Lantrane nodded, though privately she wondered if Anrakyr was understanding what she meant by these gestures. “The closest entrance to the tunnel networks is below us.” She leaned out, dropping a mechatendril to the metallic ground and snapping it open.

Then, she was nearly thrown out of the skimmer by its sudden drop, as it rotated in gyroscopic fashion before it slammed through the tunnel. Barely holding on, Lantrane noted that they were no longer hovering, but rather outright flying.

“How does this even work?” she asked, having to adjust her voice to the barge’s total silence.

“Vault anti-gravity,” Anrakyr said, “engineered to perfection. Getting the eddies right nearly drove the crypteks that designed the Annihilation Barge insane. But the result is nearly perfect control of three-dimensional motion, and simultaneously extremely efficient energy management.” Anrakyr then swerved the barge millimeters under a particularly low bar, rather proving his point.

“It will still take us some time to reach the Labyrinth,” Lantrane observed. “But we should be there much faster than the Order’s army.”

“That is fast enough,” Anrakyr said, his headdress suddenly releasing streamers that billowed in the wind the skimmer was generating, and his head slightly vibrating. “What is the current disposition?”
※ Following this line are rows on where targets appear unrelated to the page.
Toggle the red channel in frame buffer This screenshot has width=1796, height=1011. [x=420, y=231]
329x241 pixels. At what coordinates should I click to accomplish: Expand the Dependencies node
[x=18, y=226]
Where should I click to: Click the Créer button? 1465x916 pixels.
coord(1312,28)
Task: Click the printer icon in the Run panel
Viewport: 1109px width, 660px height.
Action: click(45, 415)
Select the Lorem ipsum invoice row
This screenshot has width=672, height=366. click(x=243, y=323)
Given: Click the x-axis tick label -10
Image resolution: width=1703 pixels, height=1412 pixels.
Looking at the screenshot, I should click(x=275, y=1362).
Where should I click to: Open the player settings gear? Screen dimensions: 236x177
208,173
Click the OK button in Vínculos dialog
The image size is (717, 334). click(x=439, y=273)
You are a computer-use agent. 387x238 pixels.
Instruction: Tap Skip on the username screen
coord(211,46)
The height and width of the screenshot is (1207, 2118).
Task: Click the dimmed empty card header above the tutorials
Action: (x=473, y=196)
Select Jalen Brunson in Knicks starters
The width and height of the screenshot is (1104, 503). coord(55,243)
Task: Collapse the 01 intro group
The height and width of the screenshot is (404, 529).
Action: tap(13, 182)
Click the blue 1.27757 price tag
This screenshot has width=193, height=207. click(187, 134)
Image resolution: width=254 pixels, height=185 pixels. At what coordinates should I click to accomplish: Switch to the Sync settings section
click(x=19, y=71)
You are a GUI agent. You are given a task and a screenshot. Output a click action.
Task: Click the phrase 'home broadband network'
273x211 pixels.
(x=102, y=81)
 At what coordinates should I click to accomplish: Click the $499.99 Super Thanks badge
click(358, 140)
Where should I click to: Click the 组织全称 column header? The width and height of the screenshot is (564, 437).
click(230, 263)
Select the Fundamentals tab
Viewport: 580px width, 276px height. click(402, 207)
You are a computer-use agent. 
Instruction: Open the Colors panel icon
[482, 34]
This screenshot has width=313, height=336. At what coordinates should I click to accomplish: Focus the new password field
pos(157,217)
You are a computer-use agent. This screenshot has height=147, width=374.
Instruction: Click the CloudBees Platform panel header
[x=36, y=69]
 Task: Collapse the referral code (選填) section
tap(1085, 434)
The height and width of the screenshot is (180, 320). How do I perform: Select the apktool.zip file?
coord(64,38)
He was quieter, and the skimmer slowed down somewhat, as Lantrane gave him the overall summary of the War for Mars. “The Emperor is now a psychic tyrant,” she said. “So we turned to the Dragon, but our hopes were, it seemed, unwise. I had my suspicions about this god long before I met you.”

“Of course,” Anrakyr said, “of course this is how it would begin. As the homeworld foretold. The Emperor has made deals with Warp entities, you say?”

“Yes,” Lantrane noted.

“But it appears that the galaxywide rebellion is only beginning. Well, not an exact mirror, and it never would have been. But that confirms my worst fears, Srequi, in accordance with the divinations.”

Lantrane looked at Anrakyr’s skeletal form. It seemed difficult to believe the living machine had any fears; he seemed more like fear incarnate. “What were they?”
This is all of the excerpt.